The records must be repeated exactly and in their entirety.

[Pixel coordinate grounding data]
--------

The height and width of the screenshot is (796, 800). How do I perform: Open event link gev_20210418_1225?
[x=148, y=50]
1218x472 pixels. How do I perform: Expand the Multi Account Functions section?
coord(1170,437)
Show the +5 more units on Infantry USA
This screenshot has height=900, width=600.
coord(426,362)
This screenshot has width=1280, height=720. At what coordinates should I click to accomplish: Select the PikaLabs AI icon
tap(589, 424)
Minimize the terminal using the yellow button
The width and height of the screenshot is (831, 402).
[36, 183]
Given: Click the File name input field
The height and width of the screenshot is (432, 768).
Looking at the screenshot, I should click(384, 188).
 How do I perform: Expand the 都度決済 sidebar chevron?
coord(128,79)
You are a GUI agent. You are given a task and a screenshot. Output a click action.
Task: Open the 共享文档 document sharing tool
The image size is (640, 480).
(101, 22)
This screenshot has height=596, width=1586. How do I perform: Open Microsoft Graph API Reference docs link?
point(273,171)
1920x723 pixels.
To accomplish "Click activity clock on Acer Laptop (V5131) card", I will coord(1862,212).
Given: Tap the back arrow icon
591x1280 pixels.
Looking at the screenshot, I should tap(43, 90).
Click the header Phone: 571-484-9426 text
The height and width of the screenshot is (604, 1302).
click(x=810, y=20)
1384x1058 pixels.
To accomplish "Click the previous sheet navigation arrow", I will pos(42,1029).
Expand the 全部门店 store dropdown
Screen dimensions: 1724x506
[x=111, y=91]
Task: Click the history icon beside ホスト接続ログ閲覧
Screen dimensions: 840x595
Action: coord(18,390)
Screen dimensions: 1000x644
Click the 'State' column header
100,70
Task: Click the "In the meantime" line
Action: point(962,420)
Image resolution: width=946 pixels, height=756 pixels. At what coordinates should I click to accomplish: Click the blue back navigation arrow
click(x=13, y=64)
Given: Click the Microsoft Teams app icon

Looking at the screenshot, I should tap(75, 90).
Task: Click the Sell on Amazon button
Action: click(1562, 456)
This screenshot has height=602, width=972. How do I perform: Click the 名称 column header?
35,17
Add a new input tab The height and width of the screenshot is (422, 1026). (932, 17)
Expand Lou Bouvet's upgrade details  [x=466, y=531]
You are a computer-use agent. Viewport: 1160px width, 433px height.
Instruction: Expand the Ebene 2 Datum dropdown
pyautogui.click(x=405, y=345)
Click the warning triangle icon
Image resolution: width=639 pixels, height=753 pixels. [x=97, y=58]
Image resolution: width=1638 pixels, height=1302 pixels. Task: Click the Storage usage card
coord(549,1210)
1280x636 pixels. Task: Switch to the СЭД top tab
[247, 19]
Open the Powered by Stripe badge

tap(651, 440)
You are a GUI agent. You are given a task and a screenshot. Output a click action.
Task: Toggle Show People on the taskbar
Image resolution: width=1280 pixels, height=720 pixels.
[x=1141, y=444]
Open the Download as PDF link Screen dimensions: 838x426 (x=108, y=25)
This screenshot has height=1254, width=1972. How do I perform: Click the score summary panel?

--------

■ Task result ■
The height and width of the screenshot is (796, 800). How do I perform: Open event link gev_20210418_1225?
[x=148, y=50]
1218x472 pixels. How do I perform: Expand the Multi Account Functions section?
coord(1170,437)
Show the +5 more units on Infantry USA
This screenshot has height=900, width=600.
coord(426,362)
This screenshot has width=1280, height=720. At what coordinates should I click to accomplish: Select the PikaLabs AI icon
tap(589, 424)
Minimize the terminal using the yellow button
The width and height of the screenshot is (831, 402).
[36, 183]
Given: Click the File name input field
The height and width of the screenshot is (432, 768).
Looking at the screenshot, I should click(384, 188).
 How do I perform: Expand the 都度決済 sidebar chevron?
coord(128,79)
You are a GUI agent. You are given a task and a screenshot. Output a click action.
Task: Open the 共享文档 document sharing tool
The image size is (640, 480).
(101, 22)
This screenshot has height=596, width=1586. How do I perform: Open Microsoft Graph API Reference docs link?
point(273,171)
1920x723 pixels.
To accomplish "Click activity clock on Acer Laptop (V5131) card", I will coord(1862,212).
Given: Tap the back arrow icon
591x1280 pixels.
Looking at the screenshot, I should tap(43, 90).
Click the header Phone: 571-484-9426 text
The height and width of the screenshot is (604, 1302).
click(x=810, y=20)
1384x1058 pixels.
To accomplish "Click the previous sheet navigation arrow", I will pos(42,1029).
Expand the 全部门店 store dropdown
Screen dimensions: 1724x506
[x=111, y=91]
Task: Click the history icon beside ホスト接続ログ閲覧
Screen dimensions: 840x595
Action: coord(18,390)
Screen dimensions: 1000x644
Click the 'State' column header
100,70
Task: Click the "In the meantime" line
Action: point(962,420)
Image resolution: width=946 pixels, height=756 pixels. At what coordinates should I click to accomplish: Click the blue back navigation arrow
click(x=13, y=64)
Given: Click the Microsoft Teams app icon

Looking at the screenshot, I should tap(75, 90).
Task: Click the Sell on Amazon button
Action: click(1562, 456)
This screenshot has height=602, width=972. How do I perform: Click the 名称 column header?
35,17
Add a new input tab The height and width of the screenshot is (422, 1026). (932, 17)
Expand Lou Bouvet's upgrade details  [x=466, y=531]
You are a computer-use agent. Viewport: 1160px width, 433px height.
Instruction: Expand the Ebene 2 Datum dropdown
pyautogui.click(x=405, y=345)
Click the warning triangle icon
Image resolution: width=639 pixels, height=753 pixels. [x=97, y=58]
Image resolution: width=1638 pixels, height=1302 pixels. Task: Click the Storage usage card
coord(549,1210)
1280x636 pixels. Task: Switch to the СЭД top tab
[247, 19]
Open the Powered by Stripe badge

tap(651, 440)
You are a GUI agent. You are given a task and a screenshot. Output a click action.
Task: Toggle Show People on the taskbar
Image resolution: width=1280 pixels, height=720 pixels.
[x=1141, y=444]
Open the Download as PDF link Screen dimensions: 838x426 (x=108, y=25)
This screenshot has height=1254, width=1972. How do I perform: Click the score summary panel?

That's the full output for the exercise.